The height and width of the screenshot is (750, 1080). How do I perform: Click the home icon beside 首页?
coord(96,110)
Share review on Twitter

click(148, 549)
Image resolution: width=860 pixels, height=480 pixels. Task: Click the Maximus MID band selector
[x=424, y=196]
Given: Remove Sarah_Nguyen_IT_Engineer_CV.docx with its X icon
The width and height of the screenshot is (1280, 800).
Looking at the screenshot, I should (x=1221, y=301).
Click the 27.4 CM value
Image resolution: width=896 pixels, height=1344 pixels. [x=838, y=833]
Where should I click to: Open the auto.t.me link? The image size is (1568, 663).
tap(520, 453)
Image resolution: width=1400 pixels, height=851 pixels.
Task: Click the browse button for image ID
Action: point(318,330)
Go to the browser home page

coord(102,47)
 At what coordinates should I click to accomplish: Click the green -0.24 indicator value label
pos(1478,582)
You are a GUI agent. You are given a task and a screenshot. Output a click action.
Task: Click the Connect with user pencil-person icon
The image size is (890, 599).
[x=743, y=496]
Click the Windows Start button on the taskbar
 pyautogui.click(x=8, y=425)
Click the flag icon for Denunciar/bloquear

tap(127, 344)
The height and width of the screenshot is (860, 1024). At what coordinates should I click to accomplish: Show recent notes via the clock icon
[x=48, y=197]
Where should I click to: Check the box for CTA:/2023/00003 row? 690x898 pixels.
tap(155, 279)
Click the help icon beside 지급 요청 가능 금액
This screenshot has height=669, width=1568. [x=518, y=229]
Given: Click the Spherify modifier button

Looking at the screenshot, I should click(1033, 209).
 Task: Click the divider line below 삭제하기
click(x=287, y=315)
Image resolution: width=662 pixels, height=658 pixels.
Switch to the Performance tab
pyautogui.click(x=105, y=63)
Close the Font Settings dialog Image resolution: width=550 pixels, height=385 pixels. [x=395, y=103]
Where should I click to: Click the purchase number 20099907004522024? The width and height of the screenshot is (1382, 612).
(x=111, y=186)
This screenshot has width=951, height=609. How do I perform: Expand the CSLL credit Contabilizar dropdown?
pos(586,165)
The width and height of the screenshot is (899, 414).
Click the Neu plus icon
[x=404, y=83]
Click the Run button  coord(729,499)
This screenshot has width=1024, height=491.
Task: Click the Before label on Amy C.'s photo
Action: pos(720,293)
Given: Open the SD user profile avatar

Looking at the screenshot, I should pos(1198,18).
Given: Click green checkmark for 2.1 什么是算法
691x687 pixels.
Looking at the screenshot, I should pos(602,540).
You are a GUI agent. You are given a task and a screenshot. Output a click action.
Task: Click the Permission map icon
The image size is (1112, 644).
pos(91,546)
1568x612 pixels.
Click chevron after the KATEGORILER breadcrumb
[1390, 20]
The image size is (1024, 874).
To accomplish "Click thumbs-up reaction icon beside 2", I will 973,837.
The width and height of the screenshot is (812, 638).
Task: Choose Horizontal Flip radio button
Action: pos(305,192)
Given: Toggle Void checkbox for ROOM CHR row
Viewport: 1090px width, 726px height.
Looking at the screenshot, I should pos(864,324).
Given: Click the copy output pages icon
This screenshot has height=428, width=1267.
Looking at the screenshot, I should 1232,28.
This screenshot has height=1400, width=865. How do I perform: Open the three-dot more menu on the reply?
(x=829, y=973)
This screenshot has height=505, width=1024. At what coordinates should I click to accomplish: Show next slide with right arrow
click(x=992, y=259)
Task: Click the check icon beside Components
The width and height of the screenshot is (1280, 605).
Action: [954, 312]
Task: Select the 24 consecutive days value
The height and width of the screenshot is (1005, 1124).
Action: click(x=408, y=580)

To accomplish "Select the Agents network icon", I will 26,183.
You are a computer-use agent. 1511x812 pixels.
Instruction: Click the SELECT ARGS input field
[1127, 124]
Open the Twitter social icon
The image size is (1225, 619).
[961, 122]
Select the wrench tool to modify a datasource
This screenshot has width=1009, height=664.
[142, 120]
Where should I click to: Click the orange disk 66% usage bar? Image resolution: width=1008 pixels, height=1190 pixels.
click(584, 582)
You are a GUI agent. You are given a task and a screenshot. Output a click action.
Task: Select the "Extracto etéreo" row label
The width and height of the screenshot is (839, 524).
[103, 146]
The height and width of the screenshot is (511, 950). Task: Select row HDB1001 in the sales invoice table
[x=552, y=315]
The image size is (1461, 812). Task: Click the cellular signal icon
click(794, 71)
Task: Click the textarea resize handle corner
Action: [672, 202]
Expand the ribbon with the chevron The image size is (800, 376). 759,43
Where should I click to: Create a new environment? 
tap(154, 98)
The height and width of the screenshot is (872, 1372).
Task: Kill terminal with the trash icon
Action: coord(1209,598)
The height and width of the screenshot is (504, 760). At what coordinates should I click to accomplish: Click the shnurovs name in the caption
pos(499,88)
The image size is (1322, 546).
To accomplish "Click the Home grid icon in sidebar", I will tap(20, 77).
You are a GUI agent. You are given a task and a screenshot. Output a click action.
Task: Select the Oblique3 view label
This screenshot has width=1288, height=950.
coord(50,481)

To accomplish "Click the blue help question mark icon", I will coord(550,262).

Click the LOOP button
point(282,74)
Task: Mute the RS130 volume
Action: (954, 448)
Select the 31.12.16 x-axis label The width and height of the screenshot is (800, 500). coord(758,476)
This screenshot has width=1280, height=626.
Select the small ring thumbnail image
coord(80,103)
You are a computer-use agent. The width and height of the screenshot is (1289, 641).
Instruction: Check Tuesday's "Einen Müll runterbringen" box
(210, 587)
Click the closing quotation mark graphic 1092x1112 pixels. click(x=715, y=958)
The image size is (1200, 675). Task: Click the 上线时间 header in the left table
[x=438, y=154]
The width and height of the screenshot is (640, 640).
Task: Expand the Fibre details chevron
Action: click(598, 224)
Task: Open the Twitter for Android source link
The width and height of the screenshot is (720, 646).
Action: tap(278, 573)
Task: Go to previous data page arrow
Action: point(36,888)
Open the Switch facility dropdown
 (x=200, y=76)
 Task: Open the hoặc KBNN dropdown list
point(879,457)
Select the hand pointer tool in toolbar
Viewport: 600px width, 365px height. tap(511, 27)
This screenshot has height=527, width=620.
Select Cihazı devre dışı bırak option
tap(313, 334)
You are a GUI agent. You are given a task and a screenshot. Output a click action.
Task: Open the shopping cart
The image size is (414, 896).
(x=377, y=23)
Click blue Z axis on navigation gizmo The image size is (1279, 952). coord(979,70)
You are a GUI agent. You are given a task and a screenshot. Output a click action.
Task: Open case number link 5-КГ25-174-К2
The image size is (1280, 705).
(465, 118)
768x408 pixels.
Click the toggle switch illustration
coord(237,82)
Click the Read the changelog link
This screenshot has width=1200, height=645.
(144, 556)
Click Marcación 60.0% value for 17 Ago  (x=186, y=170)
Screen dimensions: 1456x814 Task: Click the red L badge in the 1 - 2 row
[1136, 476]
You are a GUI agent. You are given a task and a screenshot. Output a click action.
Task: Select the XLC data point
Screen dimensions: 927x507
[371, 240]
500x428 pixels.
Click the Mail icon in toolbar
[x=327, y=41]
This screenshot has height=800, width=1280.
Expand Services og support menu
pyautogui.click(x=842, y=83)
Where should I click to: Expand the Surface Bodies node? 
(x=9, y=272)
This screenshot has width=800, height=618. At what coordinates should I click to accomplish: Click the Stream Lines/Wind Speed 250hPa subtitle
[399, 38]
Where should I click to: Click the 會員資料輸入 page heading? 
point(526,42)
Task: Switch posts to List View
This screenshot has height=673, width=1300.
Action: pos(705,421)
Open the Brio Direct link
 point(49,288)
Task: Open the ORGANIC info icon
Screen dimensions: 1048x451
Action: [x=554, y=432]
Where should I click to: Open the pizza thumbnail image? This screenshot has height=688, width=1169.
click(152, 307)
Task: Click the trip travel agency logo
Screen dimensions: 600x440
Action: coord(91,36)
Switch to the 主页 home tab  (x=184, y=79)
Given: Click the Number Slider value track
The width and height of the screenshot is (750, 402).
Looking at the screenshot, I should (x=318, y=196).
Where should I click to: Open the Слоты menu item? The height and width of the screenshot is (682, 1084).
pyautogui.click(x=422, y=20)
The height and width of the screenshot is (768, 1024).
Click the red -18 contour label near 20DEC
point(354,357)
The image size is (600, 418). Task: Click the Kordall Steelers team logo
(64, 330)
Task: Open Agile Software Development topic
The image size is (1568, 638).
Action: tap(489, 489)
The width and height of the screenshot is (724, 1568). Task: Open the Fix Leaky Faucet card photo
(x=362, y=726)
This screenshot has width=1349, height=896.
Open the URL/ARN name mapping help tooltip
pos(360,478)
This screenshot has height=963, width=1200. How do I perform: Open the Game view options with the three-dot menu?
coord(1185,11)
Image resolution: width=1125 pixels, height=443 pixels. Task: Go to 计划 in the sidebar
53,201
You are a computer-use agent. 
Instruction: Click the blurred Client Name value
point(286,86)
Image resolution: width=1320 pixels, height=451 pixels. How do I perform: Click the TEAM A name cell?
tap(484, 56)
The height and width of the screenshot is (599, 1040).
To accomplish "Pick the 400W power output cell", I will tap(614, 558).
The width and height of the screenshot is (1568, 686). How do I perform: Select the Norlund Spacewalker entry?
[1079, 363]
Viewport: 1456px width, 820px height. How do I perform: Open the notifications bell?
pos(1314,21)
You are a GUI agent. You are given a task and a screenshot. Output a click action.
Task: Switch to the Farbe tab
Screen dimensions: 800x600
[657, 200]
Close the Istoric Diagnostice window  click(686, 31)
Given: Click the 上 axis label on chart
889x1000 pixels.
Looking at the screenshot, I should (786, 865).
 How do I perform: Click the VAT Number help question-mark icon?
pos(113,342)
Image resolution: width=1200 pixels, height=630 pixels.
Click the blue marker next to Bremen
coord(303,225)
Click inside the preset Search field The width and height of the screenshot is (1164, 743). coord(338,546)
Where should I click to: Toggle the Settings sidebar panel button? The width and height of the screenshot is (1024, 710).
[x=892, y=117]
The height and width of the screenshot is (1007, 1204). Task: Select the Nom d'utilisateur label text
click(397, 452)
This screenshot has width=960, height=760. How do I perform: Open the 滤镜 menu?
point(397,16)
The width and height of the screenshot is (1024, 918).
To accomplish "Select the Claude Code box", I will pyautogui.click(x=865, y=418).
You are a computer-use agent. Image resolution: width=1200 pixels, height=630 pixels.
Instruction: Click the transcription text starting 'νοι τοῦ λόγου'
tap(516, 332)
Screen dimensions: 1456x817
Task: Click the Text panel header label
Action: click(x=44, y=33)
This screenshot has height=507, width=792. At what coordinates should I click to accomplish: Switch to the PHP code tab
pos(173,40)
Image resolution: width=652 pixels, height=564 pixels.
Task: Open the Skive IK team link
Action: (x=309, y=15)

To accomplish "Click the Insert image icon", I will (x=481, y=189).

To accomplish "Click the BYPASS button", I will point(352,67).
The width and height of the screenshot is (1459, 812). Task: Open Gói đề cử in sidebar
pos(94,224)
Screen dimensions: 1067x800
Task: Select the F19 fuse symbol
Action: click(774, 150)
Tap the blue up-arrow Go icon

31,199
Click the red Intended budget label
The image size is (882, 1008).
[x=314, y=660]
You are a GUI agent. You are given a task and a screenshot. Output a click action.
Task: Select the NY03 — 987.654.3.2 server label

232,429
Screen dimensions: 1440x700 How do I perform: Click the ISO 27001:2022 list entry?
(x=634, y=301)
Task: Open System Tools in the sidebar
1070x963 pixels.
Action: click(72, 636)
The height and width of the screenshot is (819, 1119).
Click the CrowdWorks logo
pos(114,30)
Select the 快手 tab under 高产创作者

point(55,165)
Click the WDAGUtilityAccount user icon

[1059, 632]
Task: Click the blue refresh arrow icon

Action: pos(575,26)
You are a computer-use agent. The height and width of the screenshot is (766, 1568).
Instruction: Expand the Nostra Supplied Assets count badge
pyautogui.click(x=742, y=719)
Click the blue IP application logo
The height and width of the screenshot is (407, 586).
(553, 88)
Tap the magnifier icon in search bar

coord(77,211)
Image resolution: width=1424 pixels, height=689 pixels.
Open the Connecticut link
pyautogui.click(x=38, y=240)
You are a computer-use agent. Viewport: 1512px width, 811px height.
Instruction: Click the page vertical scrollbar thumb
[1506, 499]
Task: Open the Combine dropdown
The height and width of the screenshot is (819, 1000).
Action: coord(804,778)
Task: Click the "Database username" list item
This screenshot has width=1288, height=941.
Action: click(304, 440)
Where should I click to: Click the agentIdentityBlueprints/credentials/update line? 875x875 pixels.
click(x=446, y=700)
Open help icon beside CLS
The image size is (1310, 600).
_ _ _ _ _ _ _
EXERCISE PROMPT –
What lines in the data above carry "computer"? Return them all.

RESPONSE TO THIS TASK –
You are a computer-use agent. 1511x812 pixels.
You are a computer-use agent. The width and height of the screenshot is (1289, 641).
You are a computer-use agent. 
You are a computer-use agent. Image resolution: width=1200 pixels, height=630 pixels.
You are a computer-use agent. The height and width of the screenshot is (766, 1568).
You are a computer-use agent. Viewport: 1512px width, 811px height.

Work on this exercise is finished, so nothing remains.